Open Church appeals to the dissatisfied

Original Article on Chimes Here

Open Church appeals to the dissatisfied
Group provides an informal atmosphere for sharing opinions



For some people on campus, sitting in church every Sunday morning serves as more of a frustration than an opportunity for spiritual growth. Questions linger in their minds that they are afraid to voice. For others, the need is felt to participate in a free exchange of opinions on matters of faith, instead of sitting in a pew listening to only one. And still others, simply seek another way to grow and learn.

“Open Church” tries to meet the needs of such people, promoting open dialogue and an atmosphere free of structure and leadership. The group was started at the end of last year by senior Joel Swagman.

“I’m so sick of going to a church where all you do is sit and listen,” said Swagman. “You’re told what to read and what to say, but mostly you just sit there and listen. I don’t think that’s what a church should be like at all.”

In contrast to the perceived impersonal and rigid features of institutional churches, Open Church emphasizes participation and relationships, putting equal value on all opinions and life experiences presented by those who come.

“There’s no leader. No one to say what’s right or what’s wrong,” said Swagman. “Basically, everyone reads from the Bible together and decides for himself, and then everyone discusses it with each other and learns from each other.”

The gathering is composed of two sessions every Sunday, both held at Delta 1 (Knollcrest East apartments). The noon session is “unstructured time” to do what people want to do. At 6:30 p.m., a Bible study time is set up. The times are set up this semester to accommodate people who may also want to attend regular church services and/or LOFT.

Discussions in the past have covered issues from prayer, hell and the end times, to social issues like the treatment of women and economic equality. Generally, Biblical passages serve as the basis for discussion. However, on some occasions Biblical passages simply serve as a loose base for more philosophical discussions that arise from conversation, said Swagman.

“What appeals to me about Open Church is the opportunity to discuss Bible passages and the issues that are raised. I like to share my thoughts and hear what others have to say,” said sophomore Rachel Brown, who has been to Open Church several times. “Open Church is different from most other churches in that it involves much more active participation from all who attend.”

So far, participation has been low. Often, Swagman and one other person are the only ones who show up for the noon session. For the most part, one or more people show up for the later Bible study session.

Some are dubious about the concept of Open Church, especially with the fact that a theological leader is absent. Some students are concerned that with the lack of leadership Open Church boasts, certain beliefs may be affirmed that have no strong Biblical basis.

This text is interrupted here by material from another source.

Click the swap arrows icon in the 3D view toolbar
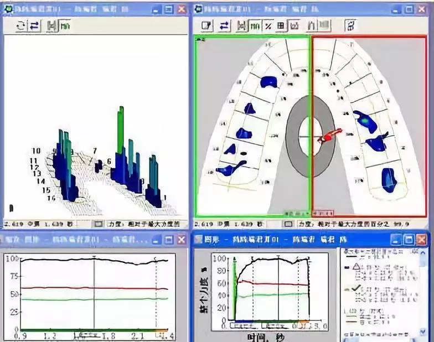Screen dimensions: 434x342 coord(35,26)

Swagman said that having a voice that is knowledgeable in theological areas would certainly enrich things. But to a large extent I think you can learn just as much from a ‘normal’ person just from their life experiences or their own insight. I think God works through all people.

“There is a rich tradition of theology, and I think you should be careful of discounting that,” he added.

Before Open Church first met, religion and theology Professor Paul Kemeny noted in an interview that “Open Church might be ‘open’ to all sorts of heretical innovations since there would be no spiritual accountability.”

College Chaplain Dale Cooper said there may not be a danger in Open Church, as long as participants are truly committed to learning what God wants for their lives.

“What I think is necessary to grow as Christians is to have more than one person gathered who have to be ferociously honest with each other,” said Cooper.

In addition to having a community that is committed to honesty and other “character qualities” of authenticity, understanding, love, trust and forgiveness, Cooper noted that an emphasis on God’s word is necessary to spiritual growth.

“God’s word ought to shape me, rather than my circumstances shaping my attitude towards him,” said Copper. “Let’s try humbly to listen to him. Do I think that has to be done from a pulpit three feet above? No, I’m not saying anything about that. Put God’s Word there in the presence of people ... and then ask them to help each other.”

Kemeny said last May that one advantage of Open Church is that “perhaps those who will get involved in it will find a church home that meets their felt needs.”

“Since there is no established church in the United States because of the First Amendment, we live in a religious free marketplace where anyone can establish his or her own church,” he said.